Let $\mathcal{G}$ and $\mathcal{H}$ be two ${\widehat{K}}_{\mathrm{FLK}}\left(B\right)$-generators with $\mathcal{G}=(F_2\oplus Q,h^{F_2}\oplus h^Q,{\nabla }^{F_2}\oplus {\nabla }^Q,{\varphi }^Q)$ and $\mathcal{H}=(F_1\oplus Q,h^{F_1}\oplus h^Q,{\nabla }^{F_1}\oplus {\nabla }^Q,{\varphi }^Q)$. Then, $E_1\oplus G\cong E_2\oplus H$ and $F_1\oplus G\cong F_2\oplus H$. Let ${\phi }^{+}=\phi$ and ${\phi }^{-}:F_1\oplus F_2\oplus Q\to F_2\oplus F_1\oplus Q$ is the isomorphism of switching the first two components, and define the superbundle isomorphism $\phi :={\phi }^{+}\oplus {\phi }^{-}$. Then, we have

$$\begin{array}{cc}\hfill \mathrm{CS}({\nabla }^{E_1}\oplus {\nabla }^G,{\left({\phi }^{+}\right)}^{*}({\nabla }^{E_2}\oplus {\nabla }^H))=& \mathrm{CS}({\nabla }^{E_1}\oplus {\nabla }^{F_2}\oplus {\nabla }^Q,{\phi }^{*}({\nabla }^{E_2}\oplus {\nabla }^{F_1}\oplus {\nabla }^Q))\hfill \\ \hfill =& ({\varphi }^{E_1}+{\varphi }^{F_2})-({\varphi }^{E_2}+{\varphi }^{F_1})\hfill \\ \hfill =& ({\varphi }^{E_1}-{\varphi }^{F_1})-({\varphi }^{E_2}-{\varphi }^{F_2}),\hfill \\ \hfill =& {\varphi }^{{\tilde{\mathcal{E}}}_1}-{\varphi }^{{\tilde{\mathcal{E}}}_2},\hfill \\ \hfill \mathrm{CS}({\nabla }^{F_1}\oplus {\nabla }^G,{\left({\phi }^{-}\right)}^{*}({\nabla }^{F_2}\oplus {\nabla }^H))=& \mathrm{CS}({\nabla }^{F_1}\oplus {\nabla }^{F_2}\oplus {\nabla }^Q,{\left({\phi }^{-}\right)}^{*}({\nabla }^{F_2}\oplus {\nabla }^{F_1}\oplus {\nabla }^Q))\hfill \\ \hfill =& 0.\hfill \end{array}$$

This implies that ${[{\tilde{\mathcal{E}}}_1,{\tilde{\mathcal{F}}}_1]}_s={[{\tilde{\mathcal{E}}}_2,{\tilde{\mathcal{F}}}_2]}_s$ in ${\widehat{K}}_{\mathrm{FLK}}{\left(B\right)}_s$.
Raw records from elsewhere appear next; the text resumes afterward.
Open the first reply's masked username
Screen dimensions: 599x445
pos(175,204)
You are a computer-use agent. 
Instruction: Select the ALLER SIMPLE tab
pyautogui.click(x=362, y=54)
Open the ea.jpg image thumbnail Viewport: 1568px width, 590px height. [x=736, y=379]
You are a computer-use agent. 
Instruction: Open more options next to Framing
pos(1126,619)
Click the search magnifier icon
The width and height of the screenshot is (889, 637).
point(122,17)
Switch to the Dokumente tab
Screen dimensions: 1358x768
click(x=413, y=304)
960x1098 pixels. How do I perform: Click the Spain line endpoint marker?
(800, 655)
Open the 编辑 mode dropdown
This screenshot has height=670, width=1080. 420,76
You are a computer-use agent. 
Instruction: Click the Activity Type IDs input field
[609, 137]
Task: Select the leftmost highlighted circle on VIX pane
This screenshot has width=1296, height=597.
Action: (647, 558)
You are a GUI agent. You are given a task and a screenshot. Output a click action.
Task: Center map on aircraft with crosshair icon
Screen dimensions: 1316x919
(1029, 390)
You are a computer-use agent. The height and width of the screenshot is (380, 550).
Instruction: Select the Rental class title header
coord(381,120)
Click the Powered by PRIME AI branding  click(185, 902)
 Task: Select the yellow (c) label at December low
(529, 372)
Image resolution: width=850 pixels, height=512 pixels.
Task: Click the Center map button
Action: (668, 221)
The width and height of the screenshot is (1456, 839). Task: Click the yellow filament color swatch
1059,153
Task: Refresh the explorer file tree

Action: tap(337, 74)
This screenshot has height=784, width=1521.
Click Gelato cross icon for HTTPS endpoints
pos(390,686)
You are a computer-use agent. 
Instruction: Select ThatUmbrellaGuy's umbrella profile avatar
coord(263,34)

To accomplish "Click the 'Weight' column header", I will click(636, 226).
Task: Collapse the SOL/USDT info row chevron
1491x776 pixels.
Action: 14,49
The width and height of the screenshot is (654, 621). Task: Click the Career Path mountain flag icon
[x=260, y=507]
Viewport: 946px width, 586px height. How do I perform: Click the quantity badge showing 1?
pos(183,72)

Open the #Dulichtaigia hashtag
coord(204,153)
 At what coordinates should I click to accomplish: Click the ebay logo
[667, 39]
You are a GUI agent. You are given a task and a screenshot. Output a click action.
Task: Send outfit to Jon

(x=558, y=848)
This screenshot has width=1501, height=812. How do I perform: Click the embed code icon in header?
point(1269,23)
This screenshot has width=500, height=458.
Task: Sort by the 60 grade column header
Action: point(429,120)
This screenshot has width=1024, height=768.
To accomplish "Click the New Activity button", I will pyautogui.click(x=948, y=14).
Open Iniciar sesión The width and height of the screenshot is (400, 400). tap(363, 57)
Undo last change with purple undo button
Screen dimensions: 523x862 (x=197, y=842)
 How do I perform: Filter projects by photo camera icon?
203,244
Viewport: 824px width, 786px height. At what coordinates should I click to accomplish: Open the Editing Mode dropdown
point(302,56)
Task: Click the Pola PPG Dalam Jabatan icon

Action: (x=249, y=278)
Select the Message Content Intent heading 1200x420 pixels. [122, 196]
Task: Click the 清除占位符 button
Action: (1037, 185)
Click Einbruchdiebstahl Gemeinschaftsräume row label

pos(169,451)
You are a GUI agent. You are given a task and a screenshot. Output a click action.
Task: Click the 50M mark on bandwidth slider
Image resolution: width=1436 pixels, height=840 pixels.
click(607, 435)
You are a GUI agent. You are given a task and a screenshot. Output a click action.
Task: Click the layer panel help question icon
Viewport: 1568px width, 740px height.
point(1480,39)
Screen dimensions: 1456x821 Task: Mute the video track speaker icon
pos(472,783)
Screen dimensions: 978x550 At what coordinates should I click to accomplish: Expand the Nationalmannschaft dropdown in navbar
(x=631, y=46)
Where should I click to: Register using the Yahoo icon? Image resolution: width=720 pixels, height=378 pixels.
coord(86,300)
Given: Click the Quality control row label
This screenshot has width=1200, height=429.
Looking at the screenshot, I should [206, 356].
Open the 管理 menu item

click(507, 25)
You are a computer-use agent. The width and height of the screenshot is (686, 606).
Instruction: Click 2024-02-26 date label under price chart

It is straight-forward to see that $g\circ f={\mathtt{id}}_{{\widehat{K}}_{\mathrm{FLK}}{\left(B\right)}_s}$. On the other hand,

$$(f\circ g)\left([\mathcal{E},\mathcal{F}]\right)=f\left({[\tilde{\mathcal{E}},\tilde{\mathcal{F}}]}_s\right)=[\tilde{\mathcal{E}},\tilde{\mathcal{F}}]\mathrm{in}{\widehat{K}}_{\mathrm{FLK}}\left(B\right).$$

Since $[\mathcal{E},\mathcal{F}]=[\tilde{\mathcal{E}},\tilde{\mathcal{F}}]$ in ${\widehat{K}}_{\mathrm{FLK}}\left(B\right)$, we have $f\circ g={\mathtt{id}}_{{\widehat{K}}_{\mathrm{FLK}}\left(B\right)}$, as well. Finally, we can check that

$$\begin{array}{cc}\hfill f({\left[\mathcal{E}\right]}_s+{\left[\mathcal{F}\right]}_s)=& f\left([{\mathcal{E}}^{+}+{\mathcal{F}}^{+},{\mathcal{E}}^{-}+{\mathcal{F}}^{-}]\right)=[{\mathcal{E}}^{+}+{\mathcal{F}}^{+},{\mathcal{E}}^{-}+{\mathcal{F}}^{-}]\hfill \\ \hfill =& [{\mathcal{E}}^{+},{\mathcal{E}}^{-}]+[{\mathcal{F}}^{+},{\mathcal{F}}^{-}]=f\left({\left[\mathcal{E}\right]}_s\right)+f\left({\left[\mathcal{F}\right]}_s\right),\hfill \\ \hfill g([{\mathcal{E}}_1,{\mathcal{F}}_1]+[{\mathcal{E}}_2,{\mathcal{F}}_2])=& g\left([{\mathcal{E}}_1+{\mathcal{E}}_2,{\mathcal{F}}_1+{\mathcal{F}}_2]\right)=[\widetilde{{\mathcal{E}}_1+{\mathcal{E}}_2},\widetilde{{\mathcal{F}}_1+{\mathcal{F}}_2}]\_s\hfill \\ \hfill =& {[\widetilde{{\mathcal{E}}_1},\widetilde{{\mathcal{F}}_1}]}_s+{[\widetilde{{\mathcal{E}}_2},\widetilde{{\mathcal{F}}_2}]}_s=g\left([{\mathcal{E}}_1,{\mathcal{F}}_1]\right)+g\left([{\mathcal{E}}_2,{\mathcal{F}}_2]\right).\hfill \end{array}$$

So f and g are group homomorphisms. □

4. Discussion

In this article, we have reviewed topological K-theory and its superbundle description. Based on that, we have constructed a model of differential K-theory using superbundles with $\mathbb{Z}/2\mathbb{Z}$-graded connection and a differential form on the base manifold. As our main theorem, we have proved that our model is isomorphic to the Freed–Lott–Klonoff model of differential K-theory.